The role of the doe-suite varies depending on whether you are conducting single-instance or multi-instance experiments. In single-instance experiments, the doe-suite schedules all jobs directly on the remote instance using task spooler. Once a job completes, task spooler automatically starts the next job, even if the doe-suite is not running. To retrieve the results later, you can run the doe-suite with the following command: make run suite=example01-minimal id=<THE-SUITE-ID> cloud=aws. In multi-instance experiments (e.g., client-server), the doe-suite is essential for orchestrating each job. Consequently, the doe-suite must remain running; otherwise, no new experiment jobs will start until the doe-suite is running again. While running, the doe-suite periodically checks the status of the experiments and downloads finished results.

A suite defines a collection of experiments that can be executed in different cloud environments, i.e., backends. Currently, the following clouds are supported:

1. AWS: In this cloud environment, the host_types specified in the suite are mapped to AWS EC2 instance types. The doe-suite first creates the instances (including network setup), runs the experiments on them, and then terminates the instances.

2. Euler (or any SLURM cluster): This refers to a batch compute cluster managed by the SLURM workload manager. In this cloud, the doe-suite automates the submission of experiments as jobs to SLURM and automatically retrieves the results, removing the necessity for manual job submission and result retrieval. In this cloud, only single-instance experiments are supported, i.e., no support for client-server experiments.

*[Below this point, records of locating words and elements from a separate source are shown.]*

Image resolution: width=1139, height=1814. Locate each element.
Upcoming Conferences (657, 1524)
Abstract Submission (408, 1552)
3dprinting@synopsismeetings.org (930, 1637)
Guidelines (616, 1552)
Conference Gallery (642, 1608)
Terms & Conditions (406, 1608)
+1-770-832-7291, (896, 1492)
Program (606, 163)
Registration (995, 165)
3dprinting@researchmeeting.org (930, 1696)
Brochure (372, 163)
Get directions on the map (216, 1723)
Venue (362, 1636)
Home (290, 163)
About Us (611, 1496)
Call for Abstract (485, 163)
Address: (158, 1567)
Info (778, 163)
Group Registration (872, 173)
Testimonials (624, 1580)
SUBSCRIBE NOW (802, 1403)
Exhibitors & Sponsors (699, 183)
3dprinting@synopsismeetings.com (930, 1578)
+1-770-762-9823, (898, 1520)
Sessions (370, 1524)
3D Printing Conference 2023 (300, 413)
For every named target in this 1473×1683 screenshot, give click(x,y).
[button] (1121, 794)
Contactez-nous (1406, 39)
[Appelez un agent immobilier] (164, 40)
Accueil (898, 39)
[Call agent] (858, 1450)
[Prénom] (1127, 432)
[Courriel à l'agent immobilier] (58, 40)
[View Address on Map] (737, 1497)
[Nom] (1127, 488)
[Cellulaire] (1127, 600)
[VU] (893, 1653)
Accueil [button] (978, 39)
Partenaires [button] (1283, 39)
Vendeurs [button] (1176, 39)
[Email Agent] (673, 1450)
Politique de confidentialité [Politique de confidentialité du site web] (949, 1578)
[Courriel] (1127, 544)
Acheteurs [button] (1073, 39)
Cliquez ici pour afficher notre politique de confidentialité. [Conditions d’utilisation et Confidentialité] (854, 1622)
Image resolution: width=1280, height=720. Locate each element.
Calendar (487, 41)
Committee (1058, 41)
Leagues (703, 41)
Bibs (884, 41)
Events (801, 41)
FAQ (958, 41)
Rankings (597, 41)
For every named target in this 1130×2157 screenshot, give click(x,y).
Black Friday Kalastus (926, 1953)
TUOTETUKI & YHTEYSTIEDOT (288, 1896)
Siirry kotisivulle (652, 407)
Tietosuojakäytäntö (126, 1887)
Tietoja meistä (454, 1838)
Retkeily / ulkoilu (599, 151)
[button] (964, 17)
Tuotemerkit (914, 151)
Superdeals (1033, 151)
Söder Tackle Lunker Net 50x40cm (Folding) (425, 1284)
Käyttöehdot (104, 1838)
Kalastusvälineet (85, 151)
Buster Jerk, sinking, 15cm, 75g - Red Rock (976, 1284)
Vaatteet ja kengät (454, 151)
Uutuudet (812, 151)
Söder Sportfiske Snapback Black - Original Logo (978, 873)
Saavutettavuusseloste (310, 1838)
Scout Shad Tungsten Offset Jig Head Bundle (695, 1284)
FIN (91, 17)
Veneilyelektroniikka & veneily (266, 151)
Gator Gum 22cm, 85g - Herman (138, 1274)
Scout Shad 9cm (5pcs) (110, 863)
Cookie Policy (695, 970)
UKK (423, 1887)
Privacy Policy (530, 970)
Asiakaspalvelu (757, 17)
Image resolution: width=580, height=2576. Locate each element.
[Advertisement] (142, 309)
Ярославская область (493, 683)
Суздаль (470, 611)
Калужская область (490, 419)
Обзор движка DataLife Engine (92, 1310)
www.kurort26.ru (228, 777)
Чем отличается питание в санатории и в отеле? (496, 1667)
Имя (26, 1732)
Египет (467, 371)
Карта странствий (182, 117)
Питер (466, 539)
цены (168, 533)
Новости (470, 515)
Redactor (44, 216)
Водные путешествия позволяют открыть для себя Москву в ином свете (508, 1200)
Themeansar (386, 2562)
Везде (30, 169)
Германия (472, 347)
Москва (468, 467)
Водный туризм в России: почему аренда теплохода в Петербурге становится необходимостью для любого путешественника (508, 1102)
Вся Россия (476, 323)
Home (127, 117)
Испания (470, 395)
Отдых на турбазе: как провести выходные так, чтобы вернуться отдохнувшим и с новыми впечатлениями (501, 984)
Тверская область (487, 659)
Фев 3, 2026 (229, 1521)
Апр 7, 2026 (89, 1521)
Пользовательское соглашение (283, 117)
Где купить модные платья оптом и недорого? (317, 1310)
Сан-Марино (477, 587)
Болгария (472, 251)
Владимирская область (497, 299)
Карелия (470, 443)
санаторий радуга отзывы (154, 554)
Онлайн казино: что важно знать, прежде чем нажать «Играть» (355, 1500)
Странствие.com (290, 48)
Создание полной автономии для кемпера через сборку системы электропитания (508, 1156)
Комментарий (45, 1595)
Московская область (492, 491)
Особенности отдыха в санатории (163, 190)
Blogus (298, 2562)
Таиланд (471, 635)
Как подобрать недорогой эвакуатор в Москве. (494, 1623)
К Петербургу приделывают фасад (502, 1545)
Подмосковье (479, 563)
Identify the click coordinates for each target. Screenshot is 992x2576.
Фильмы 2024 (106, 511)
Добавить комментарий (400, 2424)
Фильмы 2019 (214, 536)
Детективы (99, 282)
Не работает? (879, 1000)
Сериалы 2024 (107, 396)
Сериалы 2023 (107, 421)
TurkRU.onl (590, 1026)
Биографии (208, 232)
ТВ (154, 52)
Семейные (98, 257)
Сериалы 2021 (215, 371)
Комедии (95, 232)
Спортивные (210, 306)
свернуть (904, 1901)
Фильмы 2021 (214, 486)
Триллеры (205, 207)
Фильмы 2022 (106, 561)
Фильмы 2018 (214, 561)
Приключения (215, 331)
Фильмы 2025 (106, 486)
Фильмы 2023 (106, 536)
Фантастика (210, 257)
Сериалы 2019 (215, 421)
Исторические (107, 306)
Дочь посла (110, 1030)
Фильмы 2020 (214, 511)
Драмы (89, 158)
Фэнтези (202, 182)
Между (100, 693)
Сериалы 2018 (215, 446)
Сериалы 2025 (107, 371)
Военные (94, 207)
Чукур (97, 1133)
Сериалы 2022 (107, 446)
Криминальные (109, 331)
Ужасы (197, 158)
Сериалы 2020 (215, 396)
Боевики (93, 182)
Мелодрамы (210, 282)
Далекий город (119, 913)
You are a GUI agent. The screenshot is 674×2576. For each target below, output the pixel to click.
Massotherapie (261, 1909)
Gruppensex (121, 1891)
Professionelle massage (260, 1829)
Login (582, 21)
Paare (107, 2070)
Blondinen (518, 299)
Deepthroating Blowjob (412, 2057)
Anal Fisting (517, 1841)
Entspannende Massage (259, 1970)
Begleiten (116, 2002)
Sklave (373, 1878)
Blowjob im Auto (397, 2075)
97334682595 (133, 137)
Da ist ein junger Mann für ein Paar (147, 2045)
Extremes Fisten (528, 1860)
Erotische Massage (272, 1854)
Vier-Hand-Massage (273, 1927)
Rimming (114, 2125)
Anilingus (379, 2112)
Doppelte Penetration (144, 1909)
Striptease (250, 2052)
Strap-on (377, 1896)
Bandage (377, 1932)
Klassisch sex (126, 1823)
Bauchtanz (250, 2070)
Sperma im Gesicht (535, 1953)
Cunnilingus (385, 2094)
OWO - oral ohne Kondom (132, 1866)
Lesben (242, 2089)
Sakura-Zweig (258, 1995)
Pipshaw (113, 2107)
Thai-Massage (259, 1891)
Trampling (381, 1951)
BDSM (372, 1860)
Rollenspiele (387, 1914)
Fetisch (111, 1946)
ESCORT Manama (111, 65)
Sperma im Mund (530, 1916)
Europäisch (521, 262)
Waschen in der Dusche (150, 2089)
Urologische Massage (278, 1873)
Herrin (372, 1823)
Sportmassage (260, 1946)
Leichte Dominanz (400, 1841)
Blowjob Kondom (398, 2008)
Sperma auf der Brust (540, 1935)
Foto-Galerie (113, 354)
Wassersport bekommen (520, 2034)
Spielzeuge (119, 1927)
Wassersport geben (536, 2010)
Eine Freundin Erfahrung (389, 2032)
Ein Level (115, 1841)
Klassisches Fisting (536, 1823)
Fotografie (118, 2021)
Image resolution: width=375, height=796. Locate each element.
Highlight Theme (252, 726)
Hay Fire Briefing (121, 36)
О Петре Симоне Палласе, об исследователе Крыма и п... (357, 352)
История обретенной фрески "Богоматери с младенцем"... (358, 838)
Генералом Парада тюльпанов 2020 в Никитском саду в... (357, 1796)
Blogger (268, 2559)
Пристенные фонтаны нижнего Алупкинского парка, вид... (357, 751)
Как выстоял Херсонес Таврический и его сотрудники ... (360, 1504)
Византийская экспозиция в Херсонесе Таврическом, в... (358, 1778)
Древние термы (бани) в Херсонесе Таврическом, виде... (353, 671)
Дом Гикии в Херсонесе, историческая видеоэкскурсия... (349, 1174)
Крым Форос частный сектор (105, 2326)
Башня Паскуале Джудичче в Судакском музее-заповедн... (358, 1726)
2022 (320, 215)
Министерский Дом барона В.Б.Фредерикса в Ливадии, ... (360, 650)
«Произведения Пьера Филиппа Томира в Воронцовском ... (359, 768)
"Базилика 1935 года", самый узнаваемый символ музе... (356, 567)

3. Ansible Inventory (Manual Hostsfile): This option is suitable if you have a predefined set of machines where you wish to run the experiments. However, it’s important to note that when using this mode, the doe-suite assumes that you can SSH into the machines and that they are currently exclusively available for use. This means the doe-suite will not check whether the machines are already in use or running other experiments. The inventory is a regular Ansible inventory file in YAML format, where you list the hosts. See demo_project/doe-suite-config/inventory/inv-template.yml for an example.